» 本文
----------------

さらに、本願発明の波板状の平面を上平面と底面に有する靴底用エアクッションを、山部と谷部のそれぞれの稜線の向きが足の左右方向と略平行となるように靴底に配した、実施例6の靴は、従来構造の靴底を用いた比較例7及び比較例8の靴に比べて、歩行時に足裏の湾曲に追従するように屈曲できるので、硬い平板的な歩行感はなく、歩きにくいといったこともなかった。また、歩行試験中に、踵高な靴で典型的にみられるような、踵から頭部へと硬い衝撃が直接伝わる現象はみとめられなかった。

----------------

[保存された記録]
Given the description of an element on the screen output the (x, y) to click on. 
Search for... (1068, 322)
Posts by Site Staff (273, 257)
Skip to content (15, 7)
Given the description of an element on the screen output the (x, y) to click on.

----------------

» 指示 A
本文について、次の問いに答えよ。
(i) 実施例6の靴は、どの比較例の靴と比べられているか。
(ii) 山部と谷部の稜線の向きは、足のどの方向と略平行になるように配されているか。
(iii) 歩行試験中にみとめられなかったのは、どのような現象か。
» 指示 B
本文の「さらに、本願発明の波板状の平」から「る現象はみとめられなかった。」までを、一字も変えずに書き写せ。

» 解答 A
(i) 比較例7及び比較例8の靴
(ii) 足の左右方向
(iii) 踵から頭部へと硬い衝撃が直接伝わる現象

» 解答 B
さらに、本願発明の波板状の平面を上平面と底面に有する靴底用エアクッションを、山部と谷部のそれぞれの稜線の向きが足の左右方向と略平行となるように靴底に配した、実施例6の靴は、従来構造の靴底を用いた比較例7及び比較例8の靴に比べて、歩行時に足裏の湾曲に追従するように屈曲できるので、硬い平板的な歩行感はなく、歩きにくいといったこともなかった。また、歩行試験中に、踵高な靴で典型的にみられるような、踵から頭部へと硬い衝撃が直接伝わる現象はみとめられなかった。